In Lankien und Yuai im nördlichen Bundesstaat Jonglei betreut Ärzte ohne Grenzen Menschen mit Schusswunden, die 3 Tage lang zu Fuß von Bor unterwegs gewesen waren auf der Suche nach medizinischer Versorgung. In den letzten 2 Tagen vorsorgte Ärzte ohne Grenzen in ihrem Spital in Lankien sowie in Yuai 64 PatientInnen mit Schussverletzungen, davon mussten 7 für dringende Operationen nach Nasir geflogen werden.

 

Bentiu und Leer

 

Ein auf Notfälle spezialisiertes chirurgisches Team unterstützt seit 2 Tagen die Teams von Ärzte ohne Grenzen im staatlichen Spital von Bentiu, Unity State, bei der Behandlung von PatientInnen mit Schussverletzungen. Heute Morgen war das Team jedoch gezwungen, sich angesichts Gerüchte eines drohenden Angriffes zurückzuziehen.

Gestern evakuierte Ärzte ohne Grenzen 14 internationale MitarbeiterInnen aus dem Spital in Leer. Die Organisation arbeitete seit 25 Jahren im Spital und behandelte dieses Jahr 64.000 Malaria-PatientInnen sowie 2.000 mangelernährte Kinder. Das Spital in Leer wird weiterhin von 230 nationalen Angestellten betrieben, während Ärzte ohne Grenzen versucht, auch seine internationalen MitarbeiterInnen in das Spital zurückzuschicken - so rasch, wie es die Sicherheitslage erlaubt.

„Wir haben alles getan, was wir konnten, um unsere Notfallteams vor Ort zu halten. Doch das Chaos und die Gerüchte drohender Unsicherheit haben uns dazu gezwungen, die Sicherheit unserer Mitarbeiter an erste Stelle zu setzen”, sagt Chris Lockyear, Programmverantwortlicher für den Südsudan. „Wir hoffen, sobald wie möglich mit unserer vollen Notfallteamgröße nach Bentiu und Leer zurückzukehren. Doch zunächst müssen alle Konfliktparteien die Sicherheit unserer Mitarbeiter respektieren.”

Ärzte ohne Grenzen bekräftigt seine Bereitschaft, auf allen Seiten des Konflikts zu arbeiten, und betont den Willen, Menschen in Not ungeachtet ihrer ethnischen Herkunft, religiösen oder politischen Überzeugung beizustehen.

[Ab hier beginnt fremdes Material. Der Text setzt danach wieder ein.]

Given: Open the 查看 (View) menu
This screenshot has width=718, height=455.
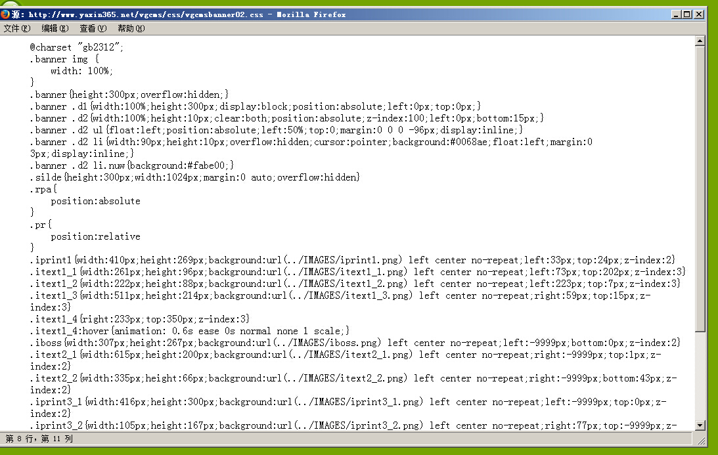Looking at the screenshot, I should [93, 28].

In Gebieten, wo die Situation verhältnismäßig friedlich ist, führen die MitarbeiterInnen die Projekte normal weiter.

Auch vor dem jüngsten Konflikt war der Zugang zu medizinischer Hilfe im Südsudan begrenzt. Durch die gegenwärtige Krise vergrößert sich der ohnehin bereits enorme humanitäre Bedarf weiter. Ärzte ohne Grenzen ist seit 1983 in dem Gebiet tätig, das heute die Republik Südsudan ausmacht. Die Hilfsorganisation hat Programme in acht von zehn südsudanesischen Bundesstaaten. Neben der Basisgesundheitsversorgung und fachmedizinischer Versorgung reagieren die Teams dort regelmäßig auf Notsituationen, die durch Flucht und Vertreibung entstehen, auf Ernährungskrisen und verstärktes Krankheitsaufkommen - etwa bei Malaria oder Kala Azar.